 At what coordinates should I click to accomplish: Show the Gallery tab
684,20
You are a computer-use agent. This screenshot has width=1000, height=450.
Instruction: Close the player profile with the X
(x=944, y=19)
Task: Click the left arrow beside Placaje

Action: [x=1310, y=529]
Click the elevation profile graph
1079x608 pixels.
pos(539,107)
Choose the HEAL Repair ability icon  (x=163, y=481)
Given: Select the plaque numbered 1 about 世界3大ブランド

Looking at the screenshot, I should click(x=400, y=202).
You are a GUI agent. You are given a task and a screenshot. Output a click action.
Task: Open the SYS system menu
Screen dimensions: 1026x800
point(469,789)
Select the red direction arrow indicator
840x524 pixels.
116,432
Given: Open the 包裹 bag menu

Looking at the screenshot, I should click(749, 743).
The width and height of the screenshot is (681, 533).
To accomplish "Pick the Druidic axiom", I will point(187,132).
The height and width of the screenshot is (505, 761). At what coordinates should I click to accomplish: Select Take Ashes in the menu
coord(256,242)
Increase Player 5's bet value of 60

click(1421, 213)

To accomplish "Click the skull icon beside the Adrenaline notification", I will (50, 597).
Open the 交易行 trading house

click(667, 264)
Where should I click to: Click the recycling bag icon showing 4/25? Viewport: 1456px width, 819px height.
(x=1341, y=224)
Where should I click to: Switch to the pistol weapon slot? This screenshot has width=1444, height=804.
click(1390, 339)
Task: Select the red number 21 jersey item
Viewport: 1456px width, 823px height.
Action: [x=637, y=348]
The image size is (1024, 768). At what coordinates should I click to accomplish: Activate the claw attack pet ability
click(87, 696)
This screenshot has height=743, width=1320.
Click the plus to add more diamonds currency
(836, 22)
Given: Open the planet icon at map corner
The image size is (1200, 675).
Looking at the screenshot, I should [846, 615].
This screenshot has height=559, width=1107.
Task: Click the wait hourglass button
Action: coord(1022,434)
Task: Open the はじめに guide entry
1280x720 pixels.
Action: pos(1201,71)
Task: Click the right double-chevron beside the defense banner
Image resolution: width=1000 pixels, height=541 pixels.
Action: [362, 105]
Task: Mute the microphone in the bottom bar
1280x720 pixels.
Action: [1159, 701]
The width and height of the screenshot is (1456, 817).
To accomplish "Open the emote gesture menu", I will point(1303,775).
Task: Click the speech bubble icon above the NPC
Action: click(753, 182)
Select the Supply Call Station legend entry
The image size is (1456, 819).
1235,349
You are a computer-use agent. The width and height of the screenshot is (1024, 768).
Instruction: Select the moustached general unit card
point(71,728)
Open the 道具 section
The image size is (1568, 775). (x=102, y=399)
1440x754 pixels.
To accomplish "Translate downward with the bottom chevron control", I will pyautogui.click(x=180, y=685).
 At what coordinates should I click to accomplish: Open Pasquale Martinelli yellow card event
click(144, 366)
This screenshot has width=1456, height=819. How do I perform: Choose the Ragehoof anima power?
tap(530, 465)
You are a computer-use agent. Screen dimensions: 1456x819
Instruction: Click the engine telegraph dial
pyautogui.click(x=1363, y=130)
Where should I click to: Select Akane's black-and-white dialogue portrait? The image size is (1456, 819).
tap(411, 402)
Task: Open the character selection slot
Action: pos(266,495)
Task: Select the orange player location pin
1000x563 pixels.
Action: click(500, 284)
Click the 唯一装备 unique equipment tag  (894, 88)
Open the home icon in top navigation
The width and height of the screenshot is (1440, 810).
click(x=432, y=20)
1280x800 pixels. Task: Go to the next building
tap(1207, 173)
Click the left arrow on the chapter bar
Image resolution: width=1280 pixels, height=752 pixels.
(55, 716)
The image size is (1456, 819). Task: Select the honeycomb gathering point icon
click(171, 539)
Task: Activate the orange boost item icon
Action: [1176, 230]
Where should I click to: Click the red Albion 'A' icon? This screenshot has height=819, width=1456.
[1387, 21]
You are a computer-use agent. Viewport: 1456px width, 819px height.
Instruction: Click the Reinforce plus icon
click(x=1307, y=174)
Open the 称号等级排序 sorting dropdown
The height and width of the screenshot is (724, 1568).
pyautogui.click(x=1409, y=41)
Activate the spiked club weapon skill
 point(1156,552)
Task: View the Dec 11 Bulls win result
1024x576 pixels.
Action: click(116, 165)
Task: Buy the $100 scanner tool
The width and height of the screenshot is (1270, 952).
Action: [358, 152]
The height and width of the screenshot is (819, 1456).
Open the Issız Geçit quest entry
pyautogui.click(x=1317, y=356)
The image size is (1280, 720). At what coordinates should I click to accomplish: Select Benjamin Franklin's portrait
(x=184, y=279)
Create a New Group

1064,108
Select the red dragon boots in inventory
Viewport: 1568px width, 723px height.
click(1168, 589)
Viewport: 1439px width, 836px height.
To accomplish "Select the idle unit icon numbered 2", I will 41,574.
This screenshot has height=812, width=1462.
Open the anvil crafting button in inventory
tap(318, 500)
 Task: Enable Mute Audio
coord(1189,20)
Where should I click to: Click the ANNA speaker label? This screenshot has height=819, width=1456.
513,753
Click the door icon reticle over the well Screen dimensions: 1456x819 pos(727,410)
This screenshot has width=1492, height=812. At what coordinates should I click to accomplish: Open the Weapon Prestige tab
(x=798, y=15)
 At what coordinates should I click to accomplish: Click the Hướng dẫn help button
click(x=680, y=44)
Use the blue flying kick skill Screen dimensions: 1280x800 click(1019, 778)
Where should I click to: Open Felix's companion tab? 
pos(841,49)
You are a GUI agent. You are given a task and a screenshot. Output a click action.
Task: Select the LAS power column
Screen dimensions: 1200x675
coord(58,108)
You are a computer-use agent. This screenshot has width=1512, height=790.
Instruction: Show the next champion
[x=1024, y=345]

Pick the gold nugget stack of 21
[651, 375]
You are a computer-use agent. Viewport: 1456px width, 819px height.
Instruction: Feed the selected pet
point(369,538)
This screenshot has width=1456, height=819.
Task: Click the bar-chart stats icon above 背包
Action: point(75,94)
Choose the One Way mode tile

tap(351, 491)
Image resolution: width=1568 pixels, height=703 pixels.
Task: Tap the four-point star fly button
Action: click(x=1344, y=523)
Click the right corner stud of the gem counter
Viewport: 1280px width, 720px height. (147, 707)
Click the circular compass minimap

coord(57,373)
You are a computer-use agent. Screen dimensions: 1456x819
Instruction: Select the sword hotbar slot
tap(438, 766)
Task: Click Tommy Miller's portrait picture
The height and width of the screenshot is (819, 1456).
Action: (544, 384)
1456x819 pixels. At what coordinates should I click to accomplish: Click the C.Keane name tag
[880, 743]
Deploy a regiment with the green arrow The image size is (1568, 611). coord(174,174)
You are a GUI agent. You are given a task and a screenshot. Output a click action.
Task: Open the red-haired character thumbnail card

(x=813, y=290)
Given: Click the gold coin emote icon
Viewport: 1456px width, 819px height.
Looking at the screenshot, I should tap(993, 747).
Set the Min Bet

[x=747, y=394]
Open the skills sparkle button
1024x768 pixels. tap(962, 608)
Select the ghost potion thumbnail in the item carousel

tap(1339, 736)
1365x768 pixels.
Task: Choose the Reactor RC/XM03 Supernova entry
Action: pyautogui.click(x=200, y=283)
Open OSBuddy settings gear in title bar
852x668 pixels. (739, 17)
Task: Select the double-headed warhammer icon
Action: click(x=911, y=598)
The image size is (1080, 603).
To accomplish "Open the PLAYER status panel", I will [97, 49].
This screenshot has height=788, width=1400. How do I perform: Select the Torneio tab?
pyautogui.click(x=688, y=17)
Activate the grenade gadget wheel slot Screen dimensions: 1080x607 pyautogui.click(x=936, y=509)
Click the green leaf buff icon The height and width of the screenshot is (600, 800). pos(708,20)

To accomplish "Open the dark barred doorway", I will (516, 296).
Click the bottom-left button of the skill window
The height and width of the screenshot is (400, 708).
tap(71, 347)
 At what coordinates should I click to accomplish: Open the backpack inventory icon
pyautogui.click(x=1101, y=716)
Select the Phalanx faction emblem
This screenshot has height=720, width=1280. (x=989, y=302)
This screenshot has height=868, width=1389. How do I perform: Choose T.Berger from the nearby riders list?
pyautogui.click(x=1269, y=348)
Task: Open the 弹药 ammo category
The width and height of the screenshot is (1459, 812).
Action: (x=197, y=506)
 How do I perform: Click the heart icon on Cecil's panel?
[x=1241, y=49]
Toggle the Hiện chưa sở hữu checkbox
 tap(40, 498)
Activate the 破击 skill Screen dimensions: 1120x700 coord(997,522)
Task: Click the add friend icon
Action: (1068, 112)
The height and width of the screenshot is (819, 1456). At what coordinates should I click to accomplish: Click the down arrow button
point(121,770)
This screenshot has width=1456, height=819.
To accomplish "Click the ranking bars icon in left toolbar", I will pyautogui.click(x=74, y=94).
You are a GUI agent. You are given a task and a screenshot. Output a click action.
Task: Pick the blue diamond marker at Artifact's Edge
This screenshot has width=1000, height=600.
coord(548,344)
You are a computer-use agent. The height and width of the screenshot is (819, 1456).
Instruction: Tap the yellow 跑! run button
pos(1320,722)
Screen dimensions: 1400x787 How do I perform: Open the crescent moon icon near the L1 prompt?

ЗАДАНИЕ
Преобразуйте записи в таблицу Markdown со столбцами «Номер» и «Строка», начиная со строки, содержащей «Click the elevation profile graph», и заканчивая строкой, содержащей «Action: pos(1201,71)» (обе включительно). Пустые строки в таблицу не включайте.

ПРАВИЛЬНЫЙ ОТВЕТ
| Номер | Строка |
|---|---|
| 1 | Click the elevation profile graph |
| 2 | 1079x608 pixels. |
| 3 | pos(539,107) |
| 4 | Choose the HEAL Repair ability icon  (x=163, y=481) |
| 5 | Given: Select the plaque numbered 1 about 世界3大ブランド |
| 6 | Looking at the screenshot, I should click(x=400, y=202). |
| 7 | You are a GUI agent. You are given a task and a screenshot. Output a click action. |
| 8 | Task: Open the SYS system menu |
| 9 | Screen dimensions: 1026x800 |
| 10 | point(469,789) |
| 11 | Select the red direction arrow indicator |
| 12 | 840x524 pixels. |
| 13 | 116,432 |
| 14 | Given: Open the 包裹 bag menu |
| 15 | Looking at the screenshot, I should click(749, 743). |
| 16 | The width and height of the screenshot is (681, 533). |
| 17 | To accomplish "Pick the Druidic axiom", I will point(187,132). |
| 18 | The height and width of the screenshot is (505, 761). At what coordinates should I click to accomplish: Select Take Ashes in the menu |
| 19 | coord(256,242) |
| 20 | Increase Player 5's bet value of 60 |
| 21 | click(1421, 213) |
| 22 | To accomplish "Click the skull icon beside the Adrenaline notification", I will (50, 597). |
| 23 | Open the 交易行 trading house |
| 24 | click(667, 264) |
| 25 | Where should I click to: Click the recycling bag icon showing 4/25? Viewport: 1456px width, 819px height. |
| 26 | (x=1341, y=224) |
| 27 | Where should I click to: Switch to the pistol weapon slot? This screenshot has width=1444, height=804. |
| 28 | click(1390, 339) |
| 29 | Task: Select the red number 21 jersey item |
| 30 | Viewport: 1456px width, 823px height. |
| 31 | Action: [x=637, y=348] |
| 32 | The image size is (1024, 768). At what coordinates should I click to accomplish: Activate the claw attack pet ability |
| 33 | click(87, 696) |
| 34 | This screenshot has height=743, width=1320. |
| 35 | Click the plus to add more diamonds currency |
| 36 | (836, 22) |
| 37 | Given: Open the planet icon at map corner |
| 38 | The image size is (1200, 675). |
| 39 | Looking at the screenshot, I should [846, 615]. |
| 40 | This screenshot has height=559, width=1107. |
| 41 | Task: Click the wait hourglass button |
| 42 | Action: coord(1022,434) |
| 43 | Task: Open the はじめに guide entry |
| 44 | 1280x720 pixels. |
| 45 | Action: pos(1201,71) |